‘I am a Man’ is a painful video to watch – a visual representation of a mental breakdown. We asked Benjamin from The Battery Farm to get us through symbolism and subtext of this abrasive, and we suspect somehow personal, performance.
The song is about living with a mental illness as a male-identifying Human in this rotten auld world, and how the external pressures and expectations of that perceived role lock you into the disease and make you feel alone. This, in turn, amplifies and exacerbates the whole thing in the extreme.
The video starts with the protagonist edging towards a mental breakdown, kicking and flailing against the oncoming plummet into blackness and being utterly alone in doing so.

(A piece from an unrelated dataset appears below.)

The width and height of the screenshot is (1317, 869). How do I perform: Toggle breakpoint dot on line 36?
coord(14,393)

We wanted the video to reflect the increasing sense of panic, desperation and helplessness that develops and intensifies at that point in a breakdown: that hot, searing, stabbing, animal feeling of fear, loneliness and empty resignation. The quick cuts and shaky camera in the video reflect that. The ‘I am’ sentences that the video cuts also to reveal this franticness.
This represents ever-intensifying cacophony of self-lacerating thoughts that break down your psyche while you desperately try to counteract them with something hopeful. They build like a dam leak, and when the dam bursts, you’re done. The song is about the cage that masculinity builds for you from birth. The ‘I am a Man’ line isn’t a shallow, petty statement of manhood – it’s a cry for help, a cry to be set free, an absolute lashing out at the role that has been made for you that you’ve had to adhere to. It says “I am a man and I’ve fucking had enough of it”.

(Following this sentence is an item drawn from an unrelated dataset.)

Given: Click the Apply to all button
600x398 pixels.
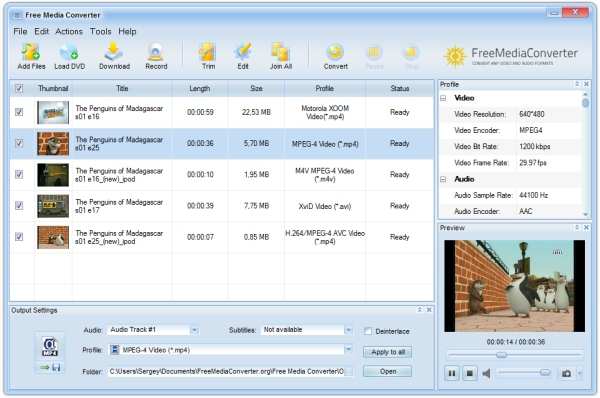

At points in the video, I wear a gag on which is scrawled the phrase ‘help me’. When you’re on the edge of the abyss, you feel like you can’t talk for fear of being dismissed or patronised. You gag yourself inside your little cage, which keeps getting smaller by the day. And all you want is a help. You can’t ask for it because it’s too scary to acknowledge and you don’t want to worry anyone. You tell yourself you can’t ask for help because no one will believe you or they’ll unwittingly say something that makes it worse. The point it makes is that it is hard to talk as an individual.
People say ‘it’s ok to talk’ without acknowledging just how difficult that can be for someone. When you’re at that point in mental illness, talking about it can be your worst nightmare. The gag is about keeping an eye out for the signs in your friends and family if you can, because they won’t always tell you how they feel even though they’ve been told they can. The use of the little modelling doll thing reflects the condition of the song’s protagonist. Fragile, empty, numb, at the mercy of something out of their control. Coated in something that appears hard to break. The last shot where the doll plummets off the screen is the representation of something final, from which you cannot come back.